New St. Petersburg Greek spot Baba offers balanced flavors and delightful surprises

The only place where an evil eye is good.

click to enlarge New St. Petersburg Greek spot Baba offers balanced flavors and delightful surprises
MELISSA SANTELL

Baba
3.5 out of 5 stars
Appetizers: $10-$16; entrees: $18-$27; desserts: $8; beer/wine/cocktails: $5-$17.
2701 Central Avenue, St. Petersburg. 727-954-3406. eatatbaba.com

When my squad of ravenous tasters enters the spacious courtyard of Debbie and George Sayegh’s new Grand Central district restaurant, Baba, I’m immediately reminded of the Mediterranean roots that they’re celebrating.

There’s a covered patio and huge double bay doors that reflect the adaptive reuse of this former garage.

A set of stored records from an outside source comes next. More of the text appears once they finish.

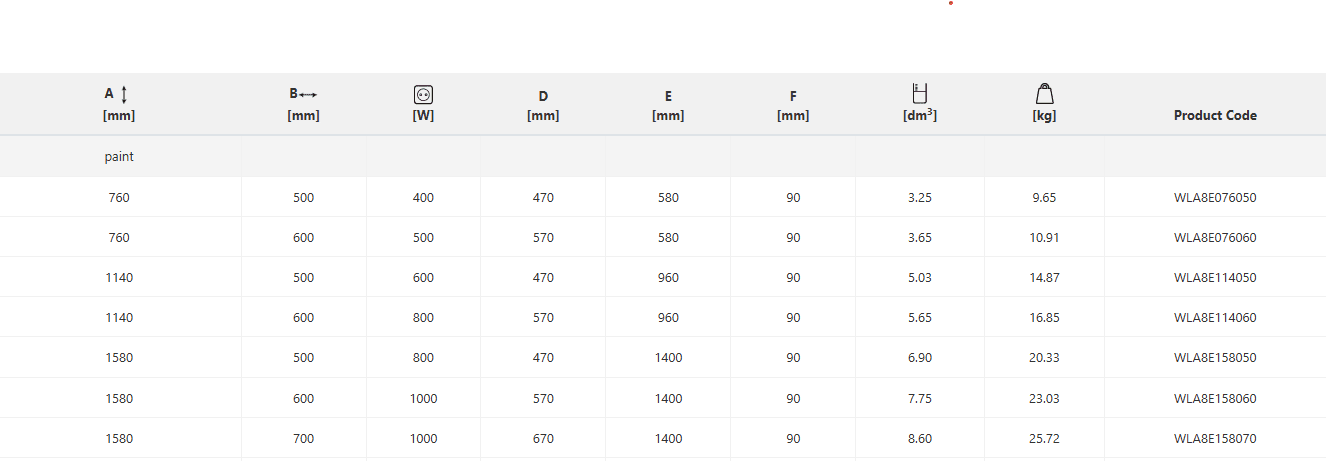Image resolution: width=1326 pixels, height=461 pixels.
Task: Select product code WLA8E114060
Action: pos(1215,318)
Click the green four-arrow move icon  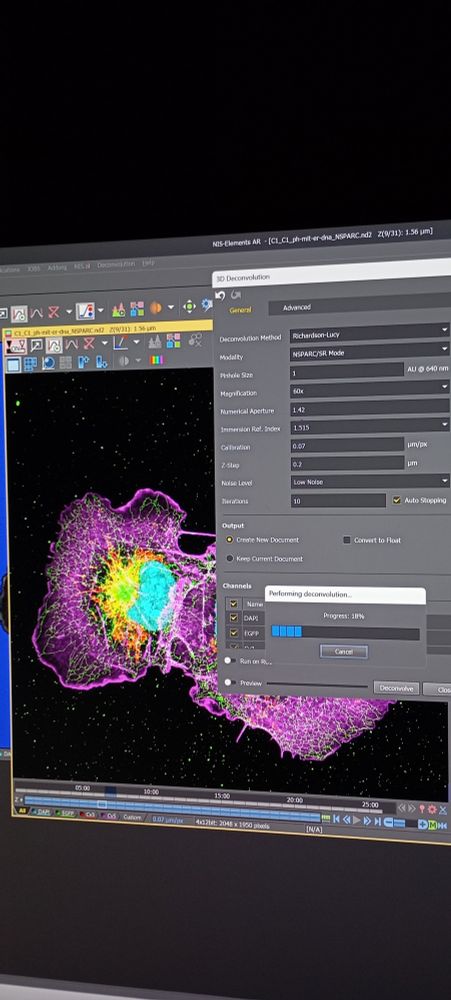[x=189, y=307]
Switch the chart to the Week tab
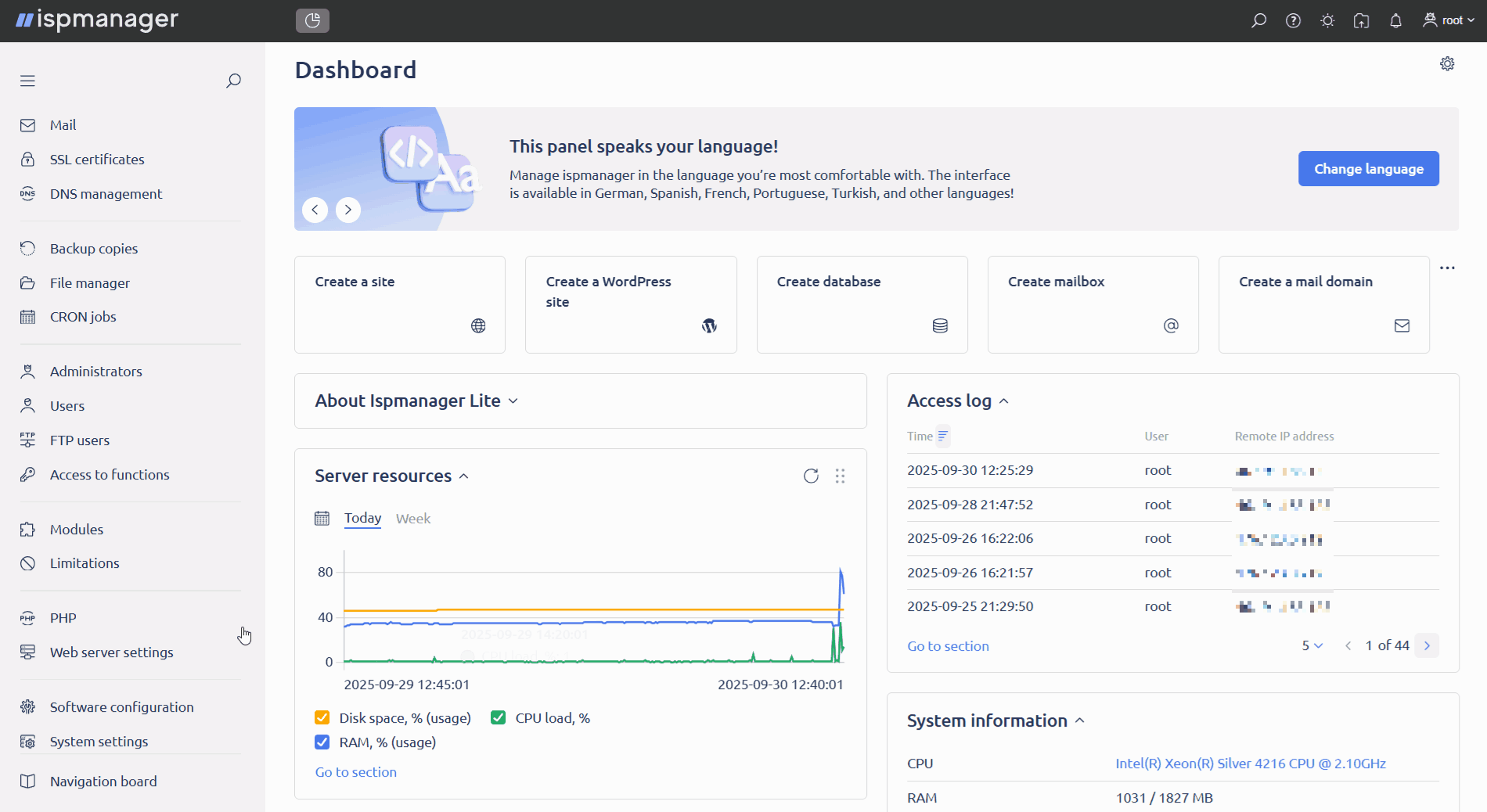Screen dimensions: 1487x812 click(412, 519)
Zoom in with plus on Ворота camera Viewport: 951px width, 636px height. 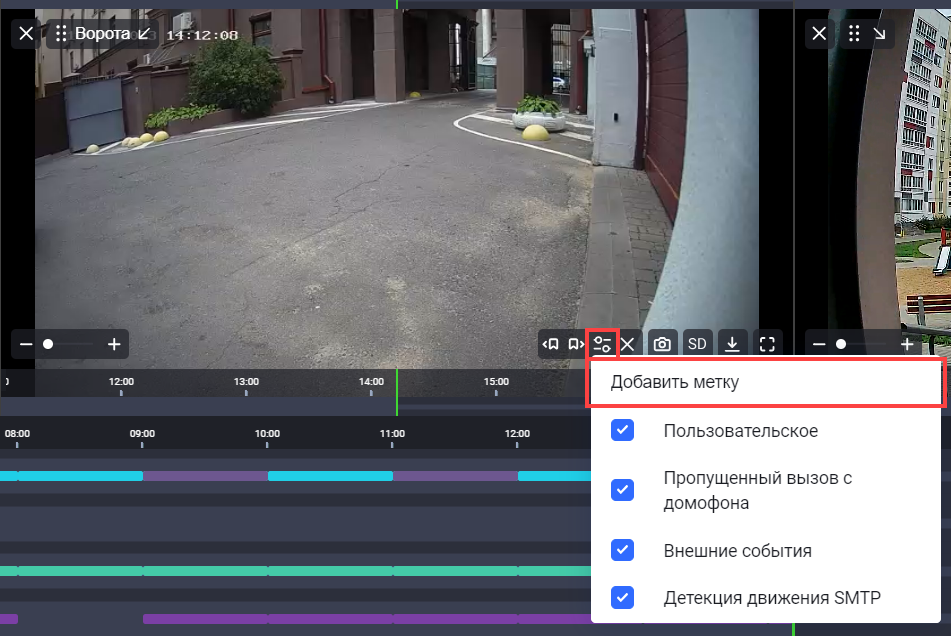point(114,344)
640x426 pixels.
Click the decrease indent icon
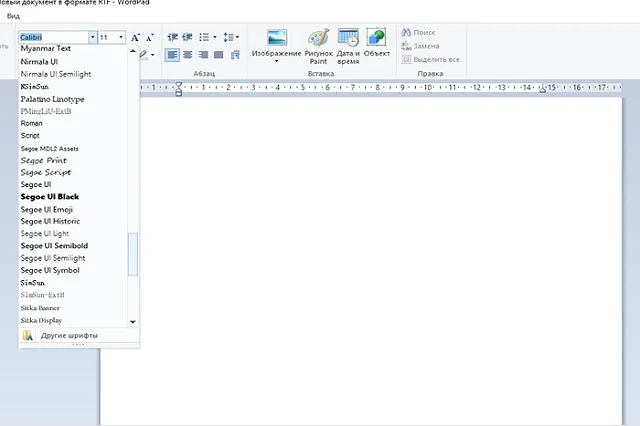click(x=171, y=37)
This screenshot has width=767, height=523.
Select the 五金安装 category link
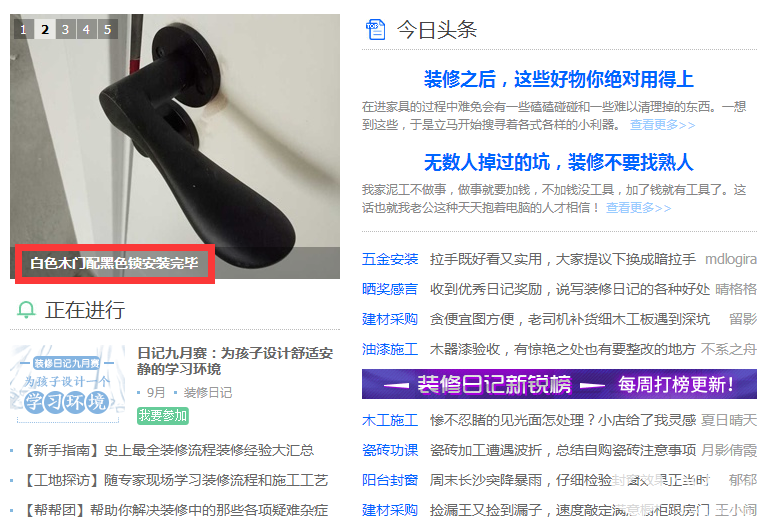[390, 259]
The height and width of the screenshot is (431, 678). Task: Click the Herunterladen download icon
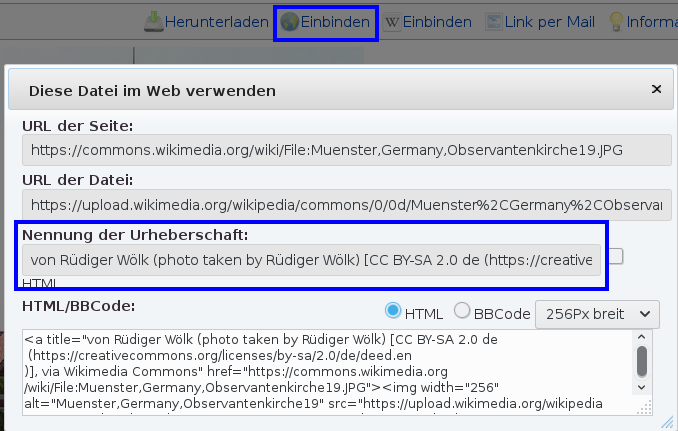click(x=152, y=21)
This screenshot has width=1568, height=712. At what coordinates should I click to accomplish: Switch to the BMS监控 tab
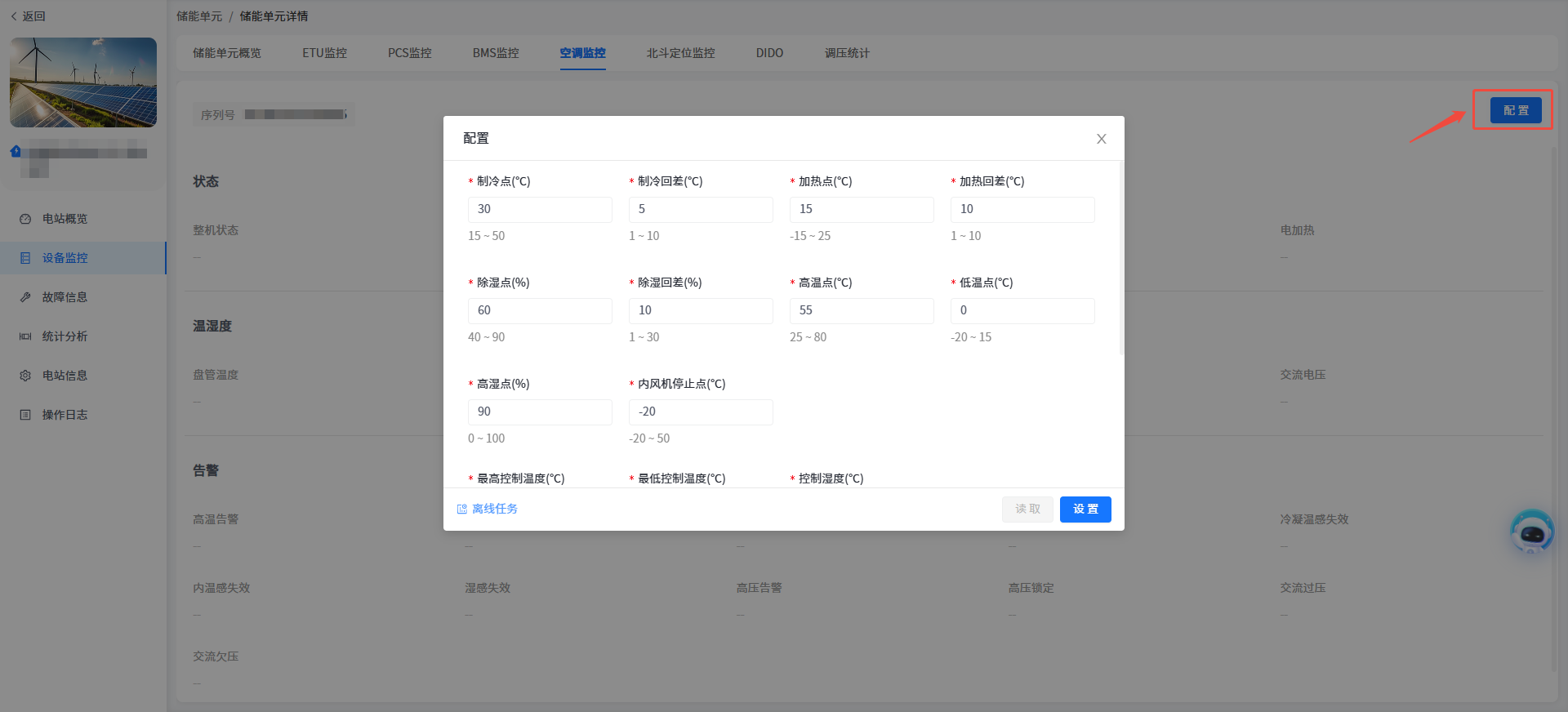(495, 53)
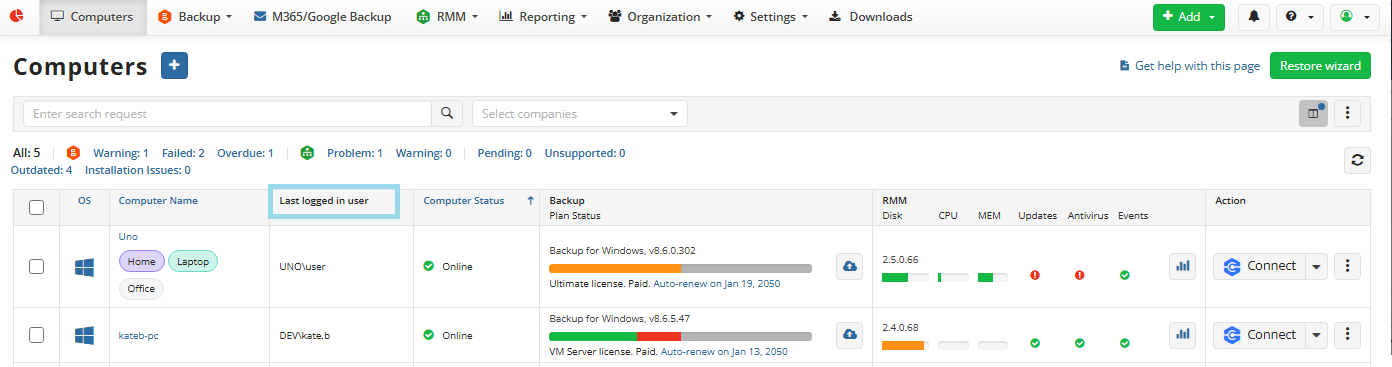
Task: Click the refresh list icon
Action: pos(1357,159)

But when the weather is mild, they’ll blur the boundaries of inside and out. And there’s a welcoming courtyard full of planters and blue and white umbrellas, with strings of lights and giant hanging pendants reminiscent of huge floating beehives. It immediately beckons and evokes memories of hanging out with friends for a leisurely meal.

Of course, Central Avenue is not Mykonos, but as you cross into the interior, the decor celebrates the Greek evil eye motif. Dozens of concentric blue and white circles wrap the bar and the poles that hold up the roof; these evil eyes known as “mati” (μάτι) in Greek culture protect you from bad juju.

We begin with a mezze “pick three” (of seven) featuring fresh pita that’s still warm and puffed. It’s partnered with a flatbread spread with za’atar, a spicy herbal coating mainly composed of dried sumac, salt and toasted sesame. Our trio of choice is tzatziki (refreshing cucumber and yogurt sauce usually found on your neighborhood gyro), baba ganoush (eggplant-tahini mash), and muhammara (Lebanese red pepper dip). Each is fresh and balanced with enough acidity to make you salivate and want some more.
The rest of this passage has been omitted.